= Murray Atkins Walls =

American high school teacher and civil rights activist (1899–1993)

Murray Atkins Walls (1899–1993) was an American high school teacher and civil rights activist from Indianapolis who fought for the integration of Louisville public libraries after being denied access to research for a speaking engagement in Louisville, Kentucky.

== Background ==
Walls was born Murray B. Atkins in Indianapolis, Indiana, on December 22, 1899, to Dr. Calvin R. Atkins and Dora Atkins. She graduated from college in 1920 with a bachelor's degree from Butler University in Indianapolis where she was a member of the Alpha Kappa Alpha sorority. She also received a master's degree from Columbia University. Walls taught as a high school teacher in Indianapolis. She also served the Girl Scouts in Kentuckiana for over 20 years and held positions as camp committee member, council board member, council vice-president, volunteer trainer and integration activist. Later in her life she volunteered with Red Cross and supervised tenant selection for the Louisville Housing Commission.

== Career and activism ==
After completing her education, Walls moved to Louisville in 1935 after marrying a doctor named John H. Walls and began teaching high school. She was denied access to use the nearest library in Louisville to research and prepare for a speaking engagement. She was directed to the colored libraries; the western and eastern branches. After going through this incident, Walls began to campaign for the desegregation of the Louisville Free Public Libraries. She first began her activism for this desegregation in 1941 by participation in a sit-in. Instead of taking on the whole entire library system, Walls had to "fight each one separately". Louisville libraries began to integrate in 1948.

Walls also became a member of the Girl Scouts in 1940 and was monumental in the creation of the first African American Girl Scouts troop. She served on the committee for Negro Scouting and created the first camp for black Girl Scouts in the Beecher Terrace Housing Complex. The creation of this camp allowed for more black girls to attain membership for Girl Scouts. Walls became the first African American member for the Girl Scouts board of directors in 1945 and pioneered for the desegregation for a shared camp session for white and black girls. She was successful in the established for an integrated camp Shantituck, which allowed both white and black girls. In 1962, She received the Girl Scouts highest award and Thanks Badge to honor her for her contributions and activism.

Walls also became one of the first African American Presidents of The Nation Association for the Advancement of Colored People (NAACP) in Louisville.

She was appointed to Louisville mayor Bruce Hoblitzell's Civic-Religious Committee where she fought for desegregation in school and classrooms. During the 1930s she also worked as a federal housing surveyor and became an advocate of public housing for African Americans and was later appointed to the Louisville Human Relation Commission in 1964.

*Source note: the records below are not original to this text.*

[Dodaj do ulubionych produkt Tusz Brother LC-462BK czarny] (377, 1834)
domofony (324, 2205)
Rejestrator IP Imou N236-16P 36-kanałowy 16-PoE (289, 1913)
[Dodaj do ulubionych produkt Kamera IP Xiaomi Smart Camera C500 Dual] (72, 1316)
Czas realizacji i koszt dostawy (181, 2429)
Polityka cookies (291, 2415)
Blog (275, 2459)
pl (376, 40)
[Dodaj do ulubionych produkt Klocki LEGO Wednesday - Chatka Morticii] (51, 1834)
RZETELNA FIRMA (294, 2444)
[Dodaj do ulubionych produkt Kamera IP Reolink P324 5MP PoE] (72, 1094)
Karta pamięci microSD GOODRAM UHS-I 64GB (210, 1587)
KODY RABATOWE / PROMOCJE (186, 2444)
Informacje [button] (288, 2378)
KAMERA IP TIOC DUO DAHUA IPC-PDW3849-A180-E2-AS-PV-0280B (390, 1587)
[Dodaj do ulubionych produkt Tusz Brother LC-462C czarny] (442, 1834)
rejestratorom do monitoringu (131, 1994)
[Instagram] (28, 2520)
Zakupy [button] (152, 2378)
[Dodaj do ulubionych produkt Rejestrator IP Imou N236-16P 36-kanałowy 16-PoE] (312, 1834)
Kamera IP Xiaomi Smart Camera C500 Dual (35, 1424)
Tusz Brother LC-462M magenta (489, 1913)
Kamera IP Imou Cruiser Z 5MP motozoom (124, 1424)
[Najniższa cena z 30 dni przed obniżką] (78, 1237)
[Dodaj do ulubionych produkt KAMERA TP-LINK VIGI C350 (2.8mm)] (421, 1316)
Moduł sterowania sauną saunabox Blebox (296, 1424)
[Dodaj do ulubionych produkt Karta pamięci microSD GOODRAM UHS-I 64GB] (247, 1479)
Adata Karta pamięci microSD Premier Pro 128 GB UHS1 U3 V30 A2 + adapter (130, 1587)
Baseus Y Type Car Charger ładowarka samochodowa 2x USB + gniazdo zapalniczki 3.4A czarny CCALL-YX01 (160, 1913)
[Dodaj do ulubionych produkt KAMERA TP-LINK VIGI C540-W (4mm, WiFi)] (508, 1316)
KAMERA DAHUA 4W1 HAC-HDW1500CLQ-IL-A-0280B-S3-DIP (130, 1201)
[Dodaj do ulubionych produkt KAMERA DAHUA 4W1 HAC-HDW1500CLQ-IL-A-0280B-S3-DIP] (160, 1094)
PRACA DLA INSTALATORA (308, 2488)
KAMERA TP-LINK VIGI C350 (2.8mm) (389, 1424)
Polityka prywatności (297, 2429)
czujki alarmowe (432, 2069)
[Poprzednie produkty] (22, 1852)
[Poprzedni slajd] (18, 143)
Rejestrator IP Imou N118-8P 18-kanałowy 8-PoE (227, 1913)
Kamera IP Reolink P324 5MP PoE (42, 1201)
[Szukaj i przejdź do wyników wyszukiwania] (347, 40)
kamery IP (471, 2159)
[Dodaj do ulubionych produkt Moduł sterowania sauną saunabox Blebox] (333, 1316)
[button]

== Personal life and death ==
Walls married Dr. John H. Walls in 1935 and they both lived in Louisville. Walls died on September 16, 1993, in Louisville and was buried in Crown Hill Cemetery in Indianapolis. She was an important civil rights leader in Kentucky who worked for several decades to help integrate Louisville Girl Scouts, public libraries and schools. She was recognized for her activism in the Commonwealth of Kentucky with a historical plaque on the Girl Scouts of Kentuckiana property.